#### [Your goal]
Below are some records. Return exactly the lines from the one with "Publizieren (180, 20)" to the one with "Identify the click", and nothing else.

#### [Given entries]
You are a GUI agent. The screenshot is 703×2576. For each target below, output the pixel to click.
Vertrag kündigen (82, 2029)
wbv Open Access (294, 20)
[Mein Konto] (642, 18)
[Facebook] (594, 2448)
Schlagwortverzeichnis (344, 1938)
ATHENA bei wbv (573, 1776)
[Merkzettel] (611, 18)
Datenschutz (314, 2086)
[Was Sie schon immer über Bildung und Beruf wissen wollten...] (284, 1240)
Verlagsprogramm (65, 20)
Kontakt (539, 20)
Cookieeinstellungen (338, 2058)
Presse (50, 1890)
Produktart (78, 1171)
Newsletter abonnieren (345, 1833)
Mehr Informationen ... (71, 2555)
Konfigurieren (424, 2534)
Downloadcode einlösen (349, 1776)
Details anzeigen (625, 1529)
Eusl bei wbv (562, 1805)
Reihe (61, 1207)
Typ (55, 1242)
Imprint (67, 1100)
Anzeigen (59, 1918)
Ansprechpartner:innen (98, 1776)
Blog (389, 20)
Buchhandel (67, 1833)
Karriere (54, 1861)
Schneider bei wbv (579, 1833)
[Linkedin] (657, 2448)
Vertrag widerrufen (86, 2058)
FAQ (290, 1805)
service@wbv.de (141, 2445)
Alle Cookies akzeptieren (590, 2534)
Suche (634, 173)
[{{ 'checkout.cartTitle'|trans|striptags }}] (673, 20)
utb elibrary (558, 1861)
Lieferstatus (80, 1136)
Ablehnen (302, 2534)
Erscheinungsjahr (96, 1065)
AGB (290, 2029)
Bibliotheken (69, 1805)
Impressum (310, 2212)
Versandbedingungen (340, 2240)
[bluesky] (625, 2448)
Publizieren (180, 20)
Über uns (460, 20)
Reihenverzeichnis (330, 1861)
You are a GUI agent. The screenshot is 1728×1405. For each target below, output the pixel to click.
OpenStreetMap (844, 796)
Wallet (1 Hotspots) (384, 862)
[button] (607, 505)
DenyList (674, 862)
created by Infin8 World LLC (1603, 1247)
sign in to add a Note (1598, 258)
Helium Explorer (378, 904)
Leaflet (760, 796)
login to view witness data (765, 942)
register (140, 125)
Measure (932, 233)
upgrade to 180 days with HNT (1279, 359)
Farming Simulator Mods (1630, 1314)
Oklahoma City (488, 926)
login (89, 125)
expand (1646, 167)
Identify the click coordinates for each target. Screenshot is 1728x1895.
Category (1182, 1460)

#### [Answer for this exercise]
Publizieren (180, 20)
Über uns (460, 20)
Reihenverzeichnis (330, 1861)
You are a GUI agent. The screenshot is 1728×1405. For each target below, output the pixel to click.
OpenStreetMap (844, 796)
Wallet (1 Hotspots) (384, 862)
[button] (607, 505)
DenyList (674, 862)
created by Infin8 World LLC (1603, 1247)
sign in to add a Note (1598, 258)
Helium Explorer (378, 904)
Leaflet (760, 796)
login to view witness data (765, 942)
register (140, 125)
Measure (932, 233)
upgrade to 180 days with HNT (1279, 359)
Farming Simulator Mods (1630, 1314)
Oklahoma City (488, 926)
login (89, 125)
expand (1646, 167)
Identify the click coordinates for each target. Screenshot is 1728x1895.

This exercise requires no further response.